**HOW TO COMPLETE THIS TASK**. Every line below must be copied as written, except for pictures.
[GIVEN RECORDS Boundary: Start]
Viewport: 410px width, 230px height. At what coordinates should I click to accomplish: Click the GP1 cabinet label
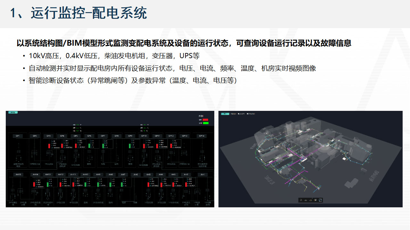click(18, 136)
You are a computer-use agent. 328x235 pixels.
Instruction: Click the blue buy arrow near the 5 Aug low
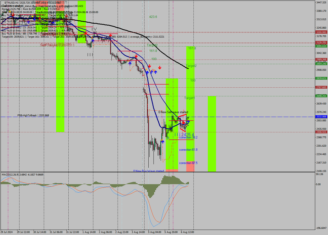[x=163, y=142]
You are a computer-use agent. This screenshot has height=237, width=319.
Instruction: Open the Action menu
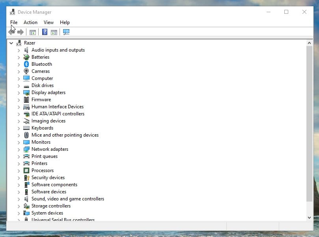pos(30,22)
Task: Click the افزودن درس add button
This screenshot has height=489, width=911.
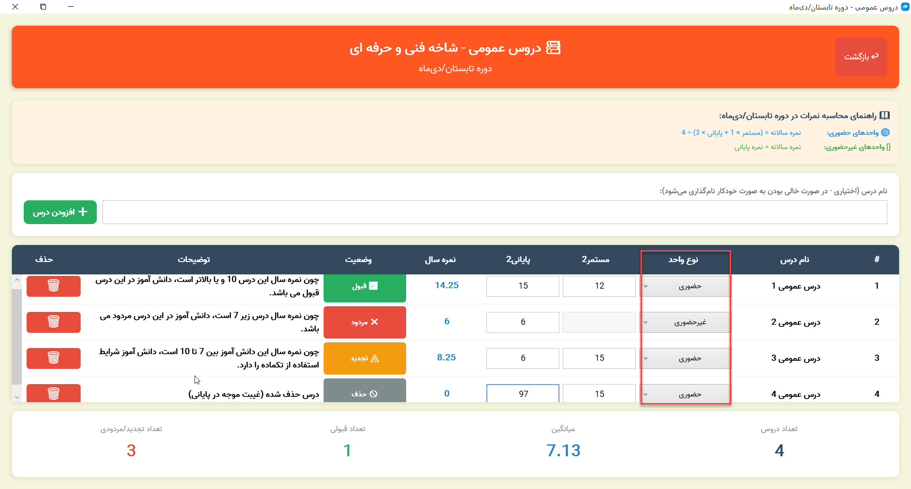Action: coord(60,212)
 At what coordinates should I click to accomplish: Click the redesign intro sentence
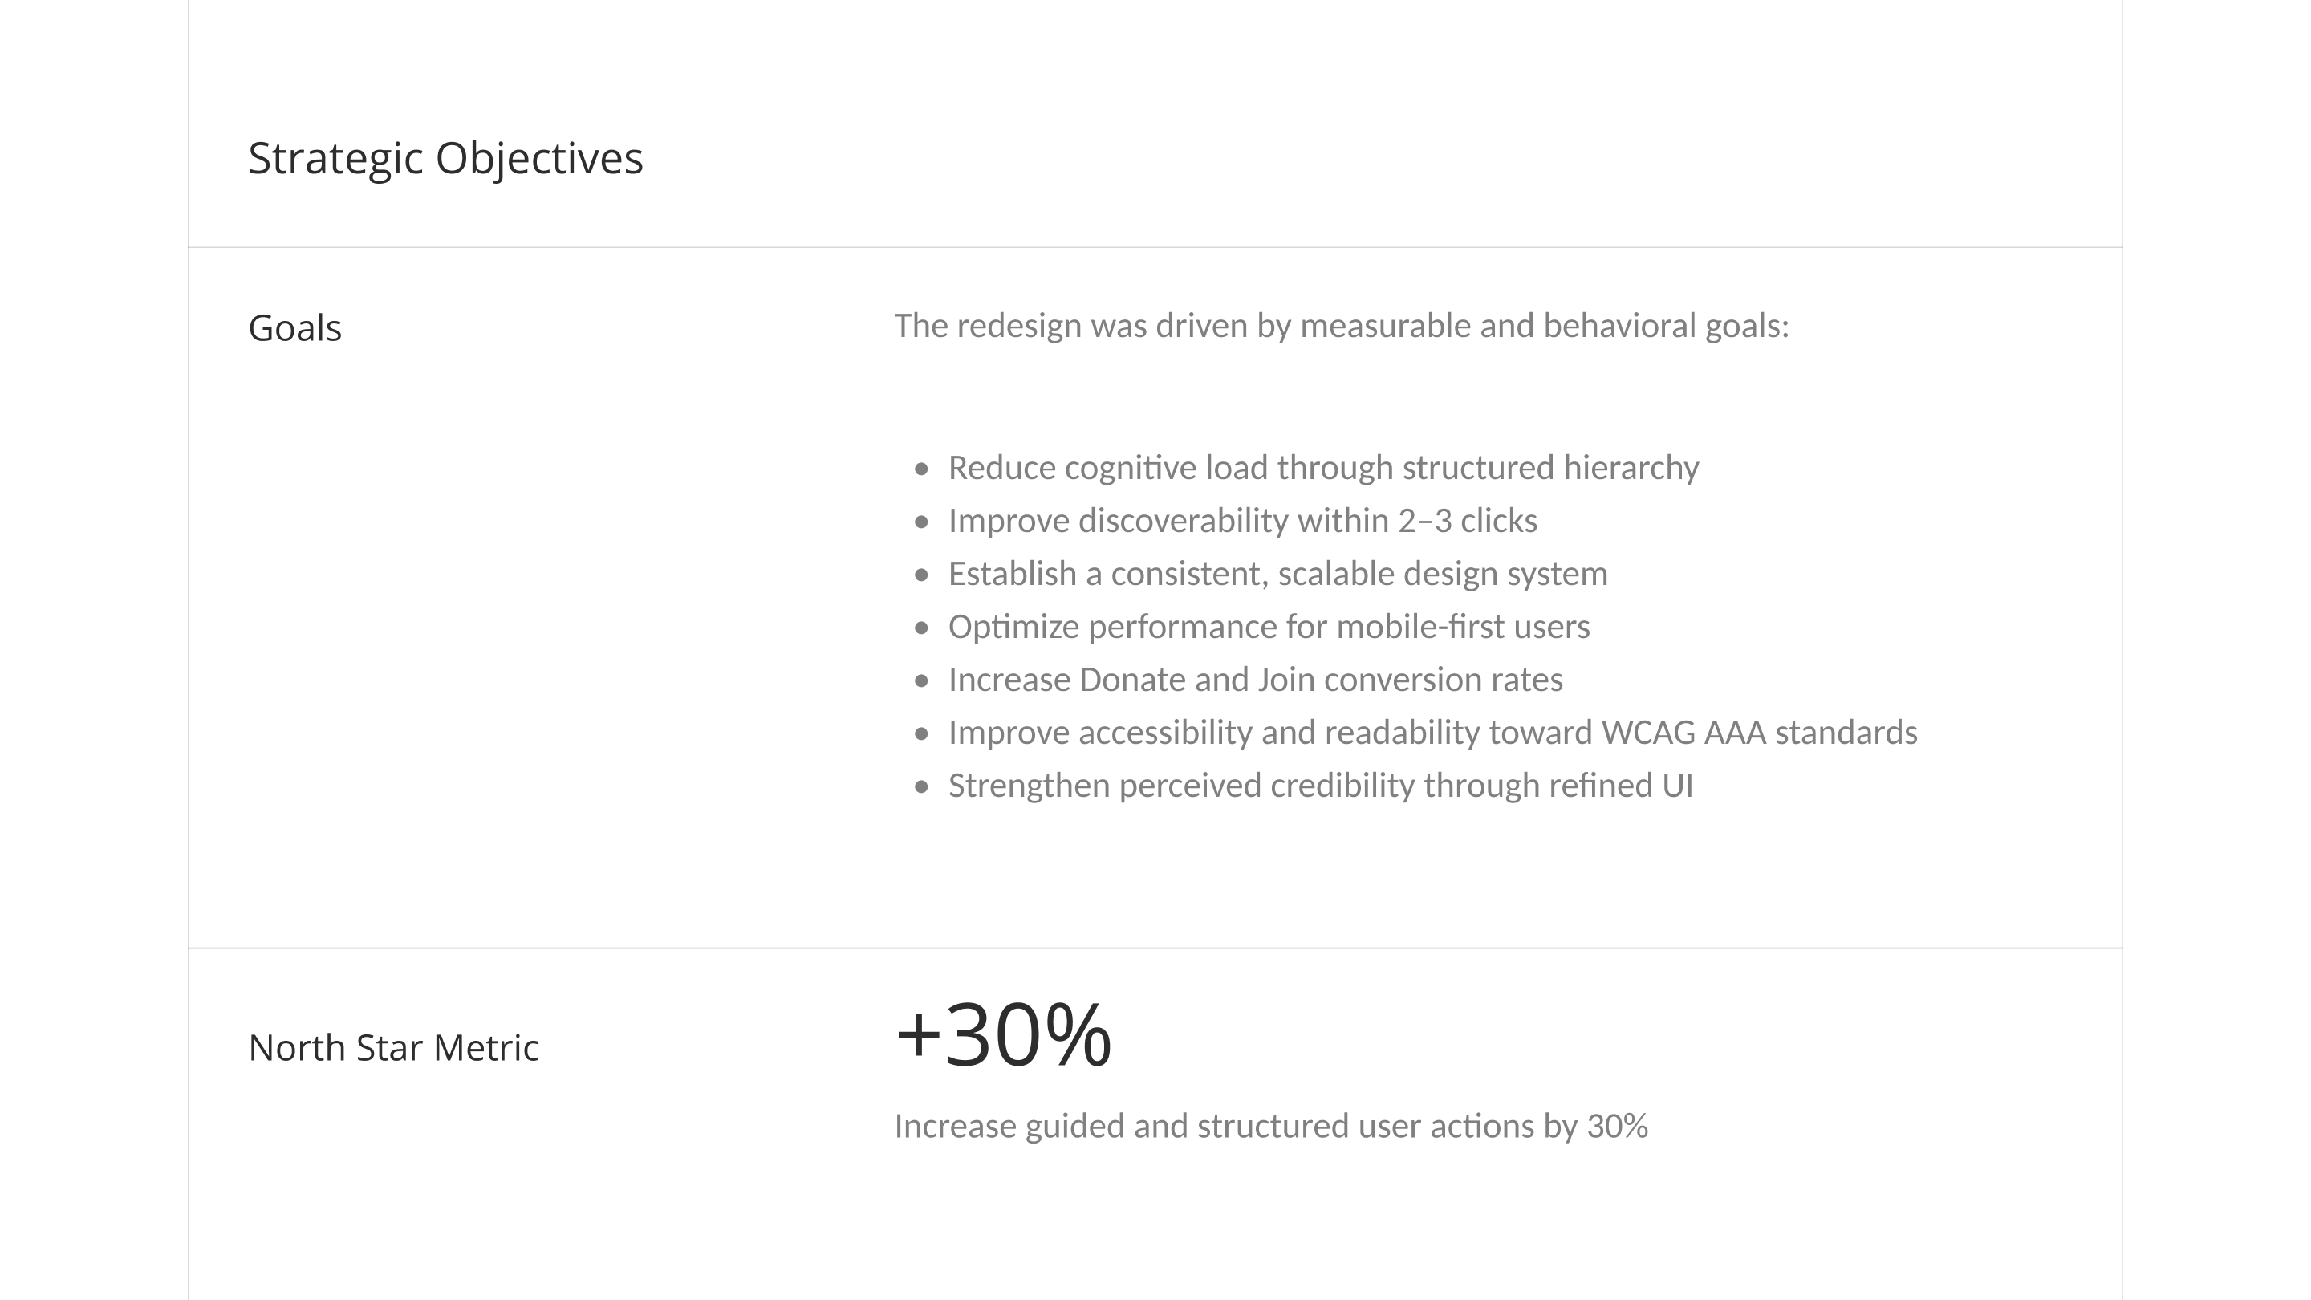[x=1341, y=326]
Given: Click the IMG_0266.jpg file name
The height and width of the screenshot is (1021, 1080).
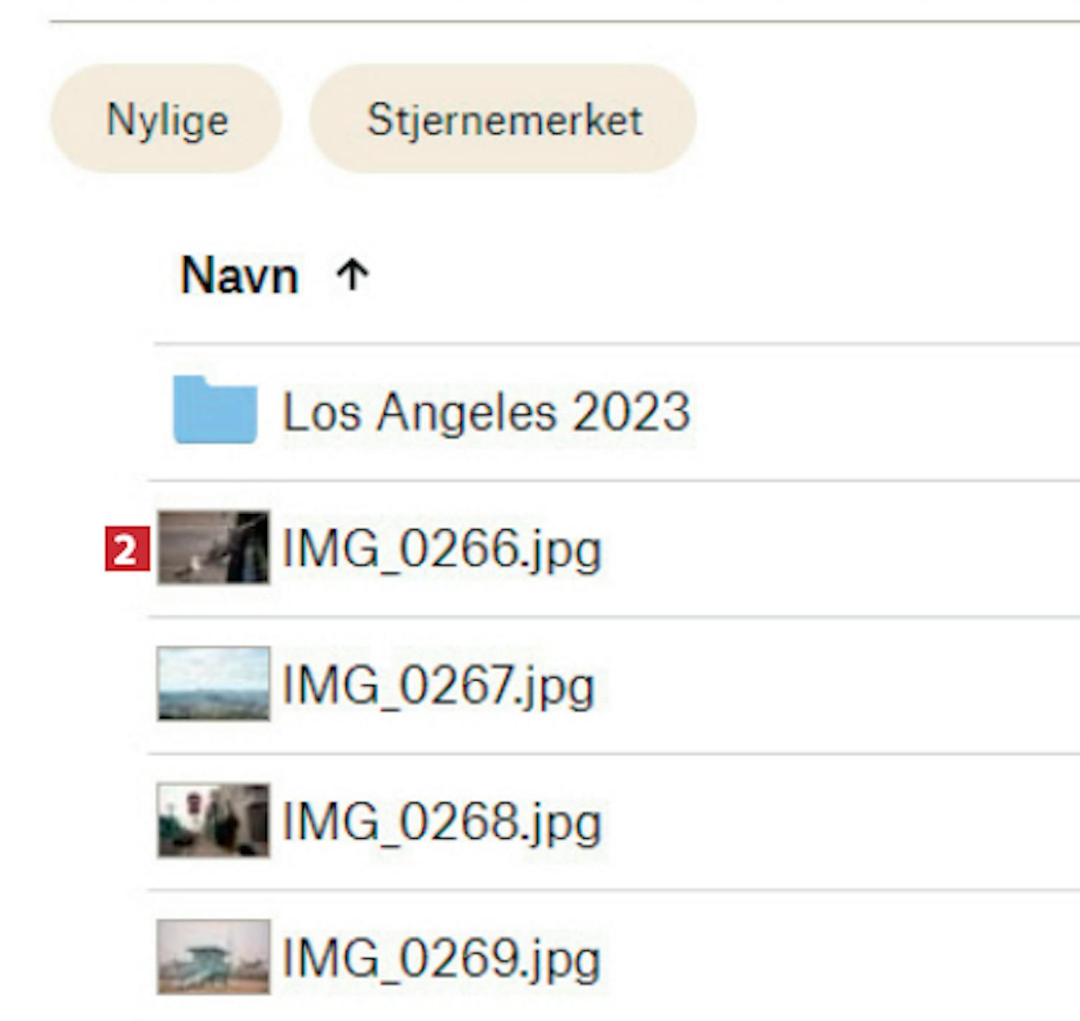Looking at the screenshot, I should (x=441, y=549).
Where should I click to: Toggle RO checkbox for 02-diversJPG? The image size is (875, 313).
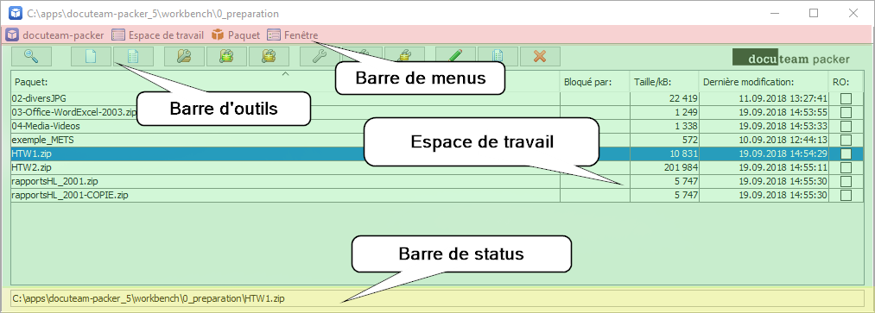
[GIVEN RECORDS Boundary: End]
**SOLUTION FOR THIS EXERCISE**.
Viewport: 410px width, 230px height. At what coordinates should I click to accomplish: Click the GP1 cabinet label
click(18, 136)
You are a computer-use agent. 328x235 pixels.
Instruction: Click the blue buy arrow near the 5 Aug low
[x=163, y=142]
You are a computer-use agent. This screenshot has height=237, width=319.
Instruction: Open the Action menu
pos(30,22)
Task: Click the افزودن درس add button
This screenshot has height=489, width=911.
Action: coord(60,212)
 At what coordinates should I click to accomplish: Click the redesign intro sentence
[x=1341, y=326]
Given: Click the IMG_0266.jpg file name
The height and width of the screenshot is (1021, 1080).
Looking at the screenshot, I should (x=441, y=549).
Where should I click to: Toggle RO checkbox for 02-diversJPG? The image size is (875, 313).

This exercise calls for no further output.